*** Information provided ***
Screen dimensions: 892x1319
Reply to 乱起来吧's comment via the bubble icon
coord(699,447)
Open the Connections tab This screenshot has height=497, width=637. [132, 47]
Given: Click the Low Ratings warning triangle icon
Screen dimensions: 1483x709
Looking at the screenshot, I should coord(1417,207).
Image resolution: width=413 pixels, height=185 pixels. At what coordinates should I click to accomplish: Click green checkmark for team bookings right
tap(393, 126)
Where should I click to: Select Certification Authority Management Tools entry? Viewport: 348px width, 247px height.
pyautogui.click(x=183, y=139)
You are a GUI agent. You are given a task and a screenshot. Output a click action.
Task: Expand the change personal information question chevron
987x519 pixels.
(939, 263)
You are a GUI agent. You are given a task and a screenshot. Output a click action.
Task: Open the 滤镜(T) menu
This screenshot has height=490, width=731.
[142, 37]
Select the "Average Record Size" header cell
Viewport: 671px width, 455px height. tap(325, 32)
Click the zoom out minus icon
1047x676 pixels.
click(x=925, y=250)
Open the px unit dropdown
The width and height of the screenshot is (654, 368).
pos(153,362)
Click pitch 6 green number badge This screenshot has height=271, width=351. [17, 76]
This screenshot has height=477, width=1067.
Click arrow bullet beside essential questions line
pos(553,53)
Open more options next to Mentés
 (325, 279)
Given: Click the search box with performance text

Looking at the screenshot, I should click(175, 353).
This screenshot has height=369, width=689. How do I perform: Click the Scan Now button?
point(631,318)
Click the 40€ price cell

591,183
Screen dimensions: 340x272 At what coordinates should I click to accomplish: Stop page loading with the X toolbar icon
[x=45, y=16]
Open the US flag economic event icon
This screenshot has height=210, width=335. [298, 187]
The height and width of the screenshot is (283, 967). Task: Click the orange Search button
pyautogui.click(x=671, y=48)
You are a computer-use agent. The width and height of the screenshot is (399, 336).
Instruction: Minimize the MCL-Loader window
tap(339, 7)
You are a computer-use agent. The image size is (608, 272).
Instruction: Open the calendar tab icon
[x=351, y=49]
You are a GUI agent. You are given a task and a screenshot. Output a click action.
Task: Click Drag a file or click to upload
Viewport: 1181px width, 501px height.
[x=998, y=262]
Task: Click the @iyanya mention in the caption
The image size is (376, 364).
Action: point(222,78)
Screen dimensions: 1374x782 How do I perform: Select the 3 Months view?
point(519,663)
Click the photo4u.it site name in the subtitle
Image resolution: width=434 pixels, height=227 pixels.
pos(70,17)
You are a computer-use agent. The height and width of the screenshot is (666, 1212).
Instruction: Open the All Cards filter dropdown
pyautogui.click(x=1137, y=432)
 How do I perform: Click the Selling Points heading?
***
### [Goal of the exercise]
Rewrite all of the entries above with every occurrence of "GUI agent" changed to "desktop agent", keeping everything else the same.

### [Output for this task]
Screen dimensions: 892x1319
Reply to 乱起来吧's comment via the bubble icon
coord(699,447)
Open the Connections tab This screenshot has height=497, width=637. [132, 47]
Given: Click the Low Ratings warning triangle icon
Screen dimensions: 1483x709
Looking at the screenshot, I should coord(1417,207).
Image resolution: width=413 pixels, height=185 pixels. At what coordinates should I click to accomplish: Click green checkmark for team bookings right
tap(393, 126)
Where should I click to: Select Certification Authority Management Tools entry? Viewport: 348px width, 247px height.
pyautogui.click(x=183, y=139)
You are a desktop agent. You are given a task and a screenshot. Output a click action.
Task: Expand the change personal information question chevron
987x519 pixels.
(939, 263)
You are a desktop agent. You are given a task and a screenshot. Output a click action.
Task: Open the 滤镜(T) menu
This screenshot has height=490, width=731.
[142, 37]
Select the "Average Record Size" header cell
Viewport: 671px width, 455px height. tap(325, 32)
Click the zoom out minus icon
1047x676 pixels.
click(x=925, y=250)
Open the px unit dropdown
The width and height of the screenshot is (654, 368).
pos(153,362)
Click pitch 6 green number badge This screenshot has height=271, width=351. [17, 76]
This screenshot has height=477, width=1067.
Click arrow bullet beside essential questions line
pos(553,53)
Open more options next to Mentés
 (325, 279)
Given: Click the search box with performance text

Looking at the screenshot, I should click(175, 353).
This screenshot has height=369, width=689. How do I perform: Click the Scan Now button?
point(631,318)
Click the 40€ price cell

591,183
Screen dimensions: 340x272 At what coordinates should I click to accomplish: Stop page loading with the X toolbar icon
[x=45, y=16]
Open the US flag economic event icon
This screenshot has height=210, width=335. [298, 187]
The height and width of the screenshot is (283, 967). Task: Click the orange Search button
pyautogui.click(x=671, y=48)
You are a computer-use agent. The width and height of the screenshot is (399, 336).
Instruction: Minimize the MCL-Loader window
tap(339, 7)
You are a computer-use agent. The image size is (608, 272).
Instruction: Open the calendar tab icon
[x=351, y=49]
You are a desktop agent. You are given a task and a screenshot. Output a click action.
Task: Click Drag a file or click to upload
Viewport: 1181px width, 501px height.
[x=998, y=262]
Task: Click the @iyanya mention in the caption
The image size is (376, 364).
Action: point(222,78)
Screen dimensions: 1374x782 How do I perform: Select the 3 Months view?
point(519,663)
Click the photo4u.it site name in the subtitle
Image resolution: width=434 pixels, height=227 pixels.
pos(70,17)
You are a computer-use agent. The height and width of the screenshot is (666, 1212).
Instruction: Open the All Cards filter dropdown
pyautogui.click(x=1137, y=432)
 How do I perform: Click the Selling Points heading?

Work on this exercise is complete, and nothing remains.